Data listing =
——————————
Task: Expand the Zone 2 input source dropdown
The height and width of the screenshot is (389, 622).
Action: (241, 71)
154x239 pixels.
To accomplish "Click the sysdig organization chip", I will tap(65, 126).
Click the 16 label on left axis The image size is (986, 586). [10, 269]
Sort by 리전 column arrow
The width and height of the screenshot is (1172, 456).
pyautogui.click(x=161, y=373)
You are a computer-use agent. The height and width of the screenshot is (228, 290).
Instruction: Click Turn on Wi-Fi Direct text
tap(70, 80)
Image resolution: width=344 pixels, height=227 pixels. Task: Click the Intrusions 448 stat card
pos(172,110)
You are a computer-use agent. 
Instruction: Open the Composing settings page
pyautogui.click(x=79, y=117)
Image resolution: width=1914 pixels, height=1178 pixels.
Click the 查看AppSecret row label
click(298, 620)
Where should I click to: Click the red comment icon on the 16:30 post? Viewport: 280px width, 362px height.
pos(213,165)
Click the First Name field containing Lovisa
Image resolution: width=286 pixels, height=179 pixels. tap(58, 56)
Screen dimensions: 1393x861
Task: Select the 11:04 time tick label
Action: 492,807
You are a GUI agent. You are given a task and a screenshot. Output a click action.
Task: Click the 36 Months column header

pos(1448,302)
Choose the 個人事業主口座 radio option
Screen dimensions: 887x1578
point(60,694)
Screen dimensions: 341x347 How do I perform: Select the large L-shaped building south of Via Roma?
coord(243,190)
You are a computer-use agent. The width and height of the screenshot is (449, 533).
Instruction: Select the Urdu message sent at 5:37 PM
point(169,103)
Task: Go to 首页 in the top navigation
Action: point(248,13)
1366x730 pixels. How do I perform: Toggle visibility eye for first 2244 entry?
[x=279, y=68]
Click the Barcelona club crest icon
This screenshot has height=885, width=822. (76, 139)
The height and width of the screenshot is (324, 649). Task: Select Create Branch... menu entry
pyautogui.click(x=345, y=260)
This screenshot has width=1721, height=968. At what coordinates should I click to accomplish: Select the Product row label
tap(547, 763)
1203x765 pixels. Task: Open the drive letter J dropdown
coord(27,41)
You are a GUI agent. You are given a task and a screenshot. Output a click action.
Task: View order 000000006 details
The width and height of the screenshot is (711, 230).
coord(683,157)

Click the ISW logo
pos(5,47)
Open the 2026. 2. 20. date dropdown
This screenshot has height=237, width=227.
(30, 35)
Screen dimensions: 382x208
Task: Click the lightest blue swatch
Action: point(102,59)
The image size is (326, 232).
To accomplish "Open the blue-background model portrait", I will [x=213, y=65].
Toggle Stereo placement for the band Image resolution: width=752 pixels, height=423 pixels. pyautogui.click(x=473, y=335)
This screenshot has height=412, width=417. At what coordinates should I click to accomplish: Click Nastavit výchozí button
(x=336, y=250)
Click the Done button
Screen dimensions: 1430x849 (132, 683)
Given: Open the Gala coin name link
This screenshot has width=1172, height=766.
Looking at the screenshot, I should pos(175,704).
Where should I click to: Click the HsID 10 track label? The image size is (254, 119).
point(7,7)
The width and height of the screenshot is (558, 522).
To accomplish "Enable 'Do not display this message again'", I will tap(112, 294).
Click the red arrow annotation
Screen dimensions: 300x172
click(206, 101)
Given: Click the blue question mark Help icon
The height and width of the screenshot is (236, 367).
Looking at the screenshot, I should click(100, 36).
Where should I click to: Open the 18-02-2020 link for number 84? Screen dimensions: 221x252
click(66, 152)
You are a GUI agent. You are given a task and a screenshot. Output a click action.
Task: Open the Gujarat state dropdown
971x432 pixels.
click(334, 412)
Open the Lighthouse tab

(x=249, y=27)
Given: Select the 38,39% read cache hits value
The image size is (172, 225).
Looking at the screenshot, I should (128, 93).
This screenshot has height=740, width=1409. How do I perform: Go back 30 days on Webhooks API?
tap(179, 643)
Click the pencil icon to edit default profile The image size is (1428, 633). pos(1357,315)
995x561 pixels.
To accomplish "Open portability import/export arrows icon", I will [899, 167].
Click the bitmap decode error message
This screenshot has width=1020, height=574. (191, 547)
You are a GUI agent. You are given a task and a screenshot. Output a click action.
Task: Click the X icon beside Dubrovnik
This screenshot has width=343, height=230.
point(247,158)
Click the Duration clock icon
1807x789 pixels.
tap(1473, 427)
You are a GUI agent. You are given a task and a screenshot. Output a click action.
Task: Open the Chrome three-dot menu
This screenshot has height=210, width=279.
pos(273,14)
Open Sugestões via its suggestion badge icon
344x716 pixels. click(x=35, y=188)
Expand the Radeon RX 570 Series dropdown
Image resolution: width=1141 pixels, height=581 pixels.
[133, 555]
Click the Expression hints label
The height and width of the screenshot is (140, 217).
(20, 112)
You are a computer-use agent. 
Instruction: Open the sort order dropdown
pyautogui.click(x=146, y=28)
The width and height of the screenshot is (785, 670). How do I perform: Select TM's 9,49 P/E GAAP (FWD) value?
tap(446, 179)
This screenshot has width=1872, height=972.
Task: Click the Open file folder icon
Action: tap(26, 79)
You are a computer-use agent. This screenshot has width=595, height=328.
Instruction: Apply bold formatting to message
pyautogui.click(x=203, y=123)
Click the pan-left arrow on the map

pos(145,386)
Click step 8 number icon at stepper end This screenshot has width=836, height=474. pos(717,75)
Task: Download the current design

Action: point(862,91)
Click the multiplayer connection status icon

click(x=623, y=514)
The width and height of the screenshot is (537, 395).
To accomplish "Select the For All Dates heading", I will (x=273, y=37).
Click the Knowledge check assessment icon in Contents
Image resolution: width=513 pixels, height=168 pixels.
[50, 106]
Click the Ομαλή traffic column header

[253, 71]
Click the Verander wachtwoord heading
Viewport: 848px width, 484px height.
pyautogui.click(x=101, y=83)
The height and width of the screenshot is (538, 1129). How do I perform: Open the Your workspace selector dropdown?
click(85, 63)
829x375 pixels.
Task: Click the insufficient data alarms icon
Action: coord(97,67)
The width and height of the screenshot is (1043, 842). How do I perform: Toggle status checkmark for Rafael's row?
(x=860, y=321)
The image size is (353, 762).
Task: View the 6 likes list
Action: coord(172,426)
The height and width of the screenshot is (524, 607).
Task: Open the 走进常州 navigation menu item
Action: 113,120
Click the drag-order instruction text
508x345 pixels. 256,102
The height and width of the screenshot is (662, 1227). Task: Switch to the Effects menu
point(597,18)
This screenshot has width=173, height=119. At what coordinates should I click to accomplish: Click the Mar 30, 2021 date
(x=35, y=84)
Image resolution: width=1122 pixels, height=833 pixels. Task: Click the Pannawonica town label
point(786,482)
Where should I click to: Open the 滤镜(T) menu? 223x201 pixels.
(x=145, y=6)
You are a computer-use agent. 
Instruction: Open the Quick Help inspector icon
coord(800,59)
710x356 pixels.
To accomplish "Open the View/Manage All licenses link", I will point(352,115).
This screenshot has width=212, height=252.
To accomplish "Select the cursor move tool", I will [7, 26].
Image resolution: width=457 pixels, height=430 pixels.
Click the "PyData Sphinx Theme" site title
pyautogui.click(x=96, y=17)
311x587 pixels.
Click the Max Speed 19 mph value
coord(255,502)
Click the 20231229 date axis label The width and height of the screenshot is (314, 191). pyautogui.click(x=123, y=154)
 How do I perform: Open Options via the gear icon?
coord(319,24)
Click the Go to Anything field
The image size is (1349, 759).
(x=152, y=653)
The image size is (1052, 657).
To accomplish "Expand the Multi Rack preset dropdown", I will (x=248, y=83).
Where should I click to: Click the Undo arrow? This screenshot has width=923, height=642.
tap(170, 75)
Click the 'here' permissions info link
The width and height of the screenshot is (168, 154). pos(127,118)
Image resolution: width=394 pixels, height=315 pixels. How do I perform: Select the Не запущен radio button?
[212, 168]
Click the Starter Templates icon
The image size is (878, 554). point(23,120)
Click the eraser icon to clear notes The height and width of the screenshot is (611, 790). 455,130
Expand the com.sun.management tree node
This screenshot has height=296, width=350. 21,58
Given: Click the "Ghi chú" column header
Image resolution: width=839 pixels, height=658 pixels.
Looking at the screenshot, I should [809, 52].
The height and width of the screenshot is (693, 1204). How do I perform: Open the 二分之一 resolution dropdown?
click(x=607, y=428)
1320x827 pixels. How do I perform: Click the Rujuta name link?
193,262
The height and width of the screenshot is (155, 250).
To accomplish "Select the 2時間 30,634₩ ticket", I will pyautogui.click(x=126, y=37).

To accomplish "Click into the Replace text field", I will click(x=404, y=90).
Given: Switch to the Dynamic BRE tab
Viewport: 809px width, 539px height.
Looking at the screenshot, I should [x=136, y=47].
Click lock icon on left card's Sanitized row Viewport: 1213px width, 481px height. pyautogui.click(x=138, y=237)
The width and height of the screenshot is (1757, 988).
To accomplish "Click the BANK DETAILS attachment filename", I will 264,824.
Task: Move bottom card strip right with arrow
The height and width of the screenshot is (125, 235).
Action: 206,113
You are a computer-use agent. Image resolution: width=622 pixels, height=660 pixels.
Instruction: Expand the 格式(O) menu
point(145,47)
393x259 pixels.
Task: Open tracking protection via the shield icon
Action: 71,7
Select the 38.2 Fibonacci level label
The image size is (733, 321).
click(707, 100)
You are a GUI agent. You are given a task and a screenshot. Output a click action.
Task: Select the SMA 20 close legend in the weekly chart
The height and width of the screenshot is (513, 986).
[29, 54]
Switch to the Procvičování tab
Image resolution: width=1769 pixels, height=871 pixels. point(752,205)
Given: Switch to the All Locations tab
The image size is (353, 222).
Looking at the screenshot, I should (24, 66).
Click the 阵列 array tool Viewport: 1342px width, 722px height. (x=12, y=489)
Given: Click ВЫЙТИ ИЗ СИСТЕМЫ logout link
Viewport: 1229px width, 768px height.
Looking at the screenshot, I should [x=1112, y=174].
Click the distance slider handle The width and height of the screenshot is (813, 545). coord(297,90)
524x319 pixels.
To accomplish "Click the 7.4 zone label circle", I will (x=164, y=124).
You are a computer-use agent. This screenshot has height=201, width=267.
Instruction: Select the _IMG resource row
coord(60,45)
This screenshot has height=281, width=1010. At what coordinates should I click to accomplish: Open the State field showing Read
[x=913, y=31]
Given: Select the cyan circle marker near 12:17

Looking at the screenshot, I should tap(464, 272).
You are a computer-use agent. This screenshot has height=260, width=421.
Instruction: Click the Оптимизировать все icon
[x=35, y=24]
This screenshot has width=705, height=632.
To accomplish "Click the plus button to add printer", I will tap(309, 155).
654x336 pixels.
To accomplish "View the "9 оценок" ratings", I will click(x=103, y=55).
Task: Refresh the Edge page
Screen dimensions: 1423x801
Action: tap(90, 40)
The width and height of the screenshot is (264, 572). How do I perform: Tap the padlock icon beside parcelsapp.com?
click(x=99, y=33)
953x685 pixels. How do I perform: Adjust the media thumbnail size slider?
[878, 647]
——————————
Work instructions = Reproduce the records from their start through the line containing "Action: point(248,13)", substituting "Directive" for every occurrence of "Instruction" and leaving all else unchanged.

Output of the exercise =
Task: Expand the Zone 2 input source dropdown
The height and width of the screenshot is (389, 622).
Action: (241, 71)
154x239 pixels.
To accomplish "Click the sysdig organization chip", I will tap(65, 126).
Click the 16 label on left axis The image size is (986, 586). [10, 269]
Sort by 리전 column arrow
The width and height of the screenshot is (1172, 456).
pyautogui.click(x=161, y=373)
You are a computer-use agent. The height and width of the screenshot is (228, 290).
Directive: Click Turn on Wi-Fi Direct text
tap(70, 80)
Image resolution: width=344 pixels, height=227 pixels. Task: Click the Intrusions 448 stat card
pos(172,110)
You are a computer-use agent. 
Directive: Open the Composing settings page
pyautogui.click(x=79, y=117)
Image resolution: width=1914 pixels, height=1178 pixels.
Click the 查看AppSecret row label
click(298, 620)
Where should I click to: Click the red comment icon on the 16:30 post? Viewport: 280px width, 362px height.
pos(213,165)
Click the First Name field containing Lovisa
Image resolution: width=286 pixels, height=179 pixels. tap(58, 56)
Screen dimensions: 1393x861
Task: Select the 11:04 time tick label
Action: 492,807
You are a GUI agent. You are given a task and a screenshot. Output a click action.
Task: Click the 36 Months column header

pos(1448,302)
Choose the 個人事業主口座 radio option
Screen dimensions: 887x1578
point(60,694)
Screen dimensions: 341x347 How do I perform: Select the large L-shaped building south of Via Roma?
coord(243,190)
You are a computer-use agent. The width and height of the screenshot is (449, 533).
Directive: Select the Urdu message sent at 5:37 PM
point(169,103)
Task: Go to 首页 in the top navigation
Action: point(248,13)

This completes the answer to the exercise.